26. It is within this general context that the Applicant’s contentions concerning the application to the Tribunal of the domestic law of the United Kingdom must be considered. Those contentions are, as already noted, that Article 6 of the Convention and the HRA are applicable to the Tribunal because the latter statute incorporates into the domestic law of the United Kingdom this provision of the European human rights document. Liability under the HRA arises if, and only if, an organisation or body is deemed to be a public authority. The definition of a public authority, according to section 3, includes “a Court or Tribunal”.
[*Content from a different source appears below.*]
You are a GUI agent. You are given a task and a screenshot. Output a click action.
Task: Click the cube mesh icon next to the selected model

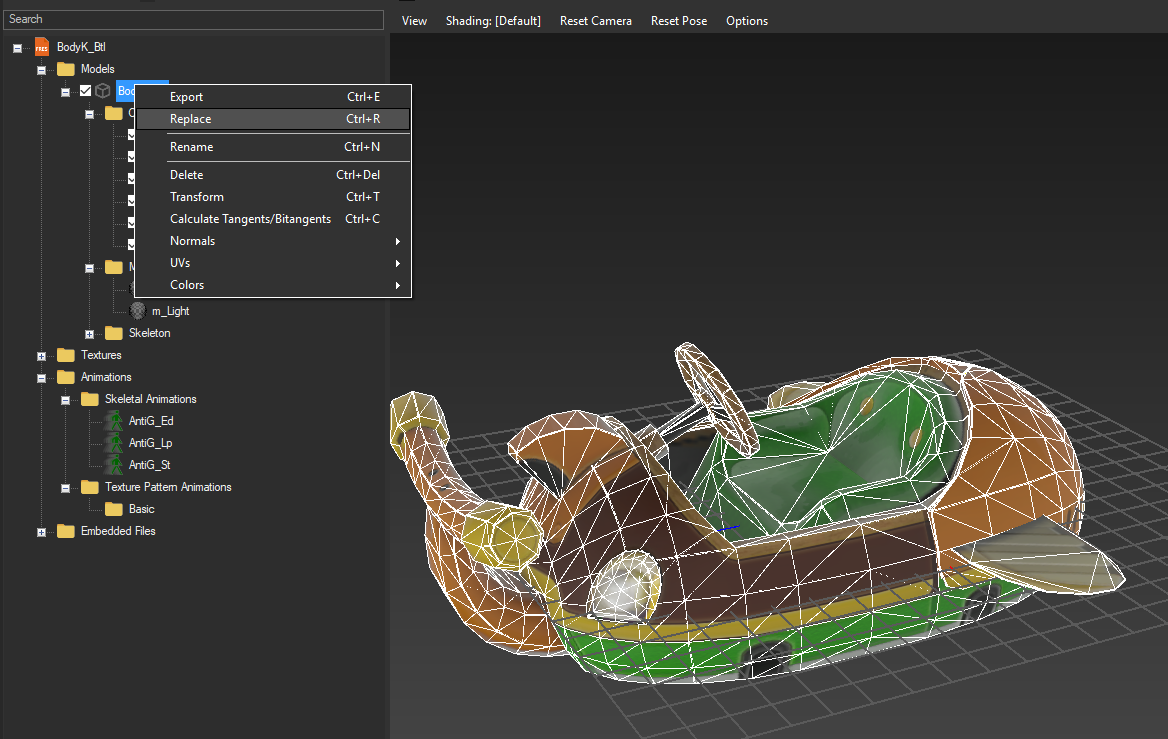point(102,90)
27. In the Tribunal’s view these contentions made on behalf of the Applicant misconstrue the true nature of the Arbitral Tribunal of the Commonwealth Secretariat. In particular they fail to recognise that the Tribunal is an international body established in the way that has been described. The Tribunal does not become a domestic body subject to the municipal law of the United Kingdom simply because it has been referred to in a domestic statute, the CSA. A much better appreciation of the nature of the Tribunal is to be found in its own Statute. The following Articles of this Statute are relevant:

“Article IX
3. The judgment of the Tribunal shall be final and binding on the parties and shall not be subject to appeal. This provision shall constitute an “exclusion agreement” within the meaning of the laws of any country requiring arbitration or as those provisions may be amended or replaced.

Article XIII
The present Statute may be amended by the Secretary-General. Before making any amendment, the Secretary-General shall seek the views of the President and shall consult with Commonwealth Governments and the Commonwealth Secretariat Staff Association.

Article XIV
l. In dealing with all cases before it relating to contracts of service, the Tribunal shall be bound by the principles of international administrative law which shall apply to the exclusion of the national law of individual member countries.”
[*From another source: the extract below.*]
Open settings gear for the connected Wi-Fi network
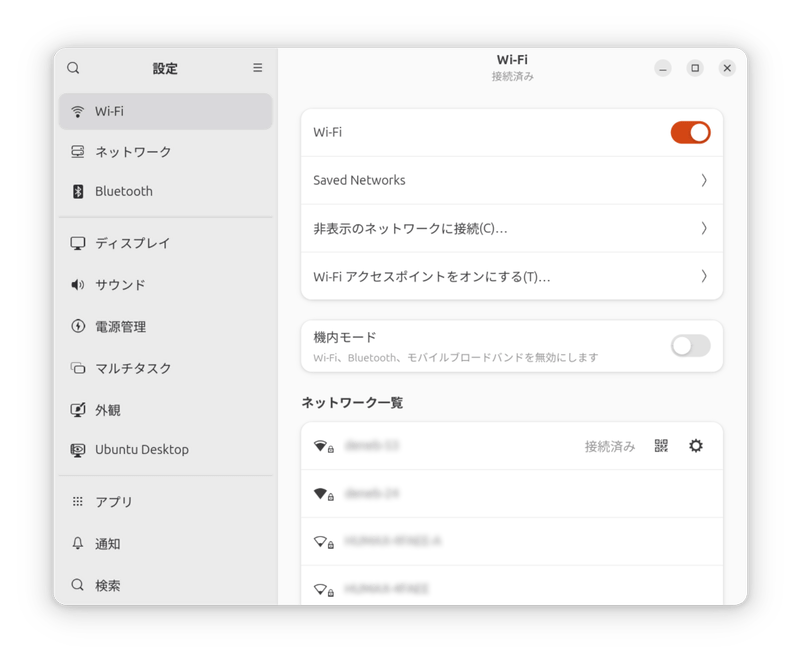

28. These provisions provide clear evidence in support of a number of conclusions. First, the Tribunal is an international body of the type commonly and appropriately referred to as an international administrative tribunal. Even if it could be contended that the Tribunal carries out functions of a public nature, those functions do not classify it as a domestic public authority within the meaning of the CSA when Articles IX and XIV of the Statute are taken into account. The Tribunal is a separate legal entity from other domestic Tribunals governed by the municipal law of the United Kingdom. It is competent to function as a separate legal entity because it is an international administrative Tribunal with its own Statute and Rules of Procedure.
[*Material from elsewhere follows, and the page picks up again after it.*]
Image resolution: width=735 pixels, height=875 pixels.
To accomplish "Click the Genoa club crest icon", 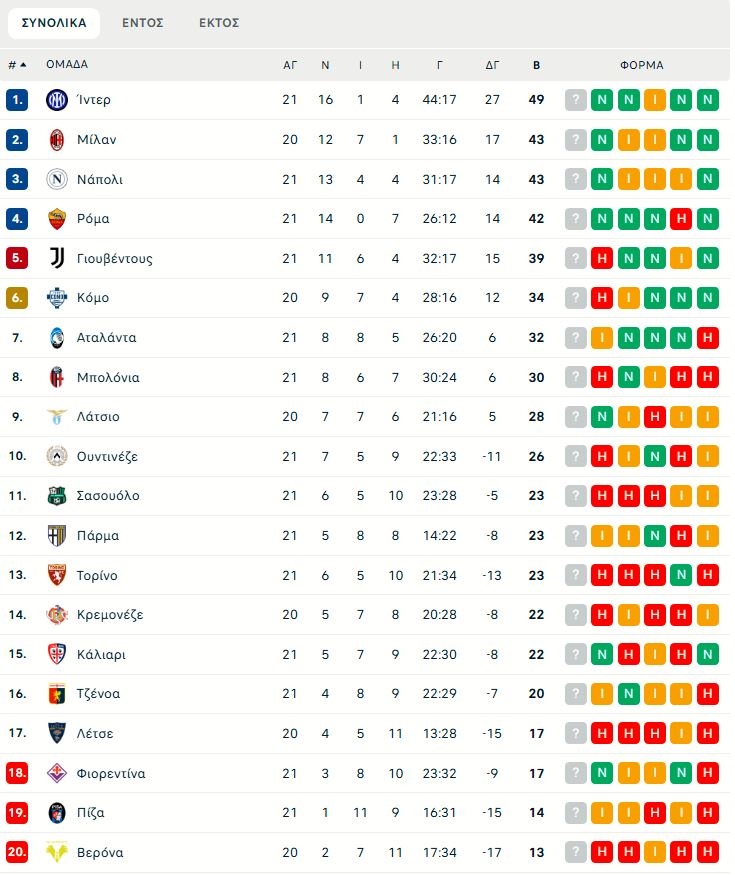I will (x=57, y=693).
29. Second, and most importantly, the decisions of the Tribunal are final and not open to appeal. To ensure that this situation is clearly understood Article IX of the Statute states that the provision on no appeal:

“shall constitute an “exclusion agreement” within the meaning of the laws of any country requiring arbitration or as those provisions may be amended or replaced”.

30. The effect of this provision is that by agreement of all of the parties, which means of all the Commonwealth countries including the United Kingdom and Northern Ireland, all judgments of the Tribunal are excluded from the process of appeal in any one of those Commonwealth countries. Effectively each applicant seeking redress before the Tribunal agrees at the time of the signing of their contracts with the Commonwealth Secretariat that in the event of a judgment by the Tribunal which is wholly or partially not in their favour they will be denied the right of appeal from that judgment to a national court.

31. If appeals were to be allowed, a number of consequences would follow. These consequences were not and could not have been intended by the Agreed Memorandum. If granted, a right of appeal would mean that the immunities referred to in the Agreed Memorandum, and incorporated into the CSA, would be lost as the Commonwealth Secretariat would be subject to legal action by way of appeal in the High Courts of the United Kingdom. Such an outcome would be in breach of Annex A of the Agreed Memorandum, section 2 of the CSA, and Article IX of the Statute. It would also be in breach of Article XIV of the Statute which provides that international administrative law applies to the exclusion of the national law of any individual member country.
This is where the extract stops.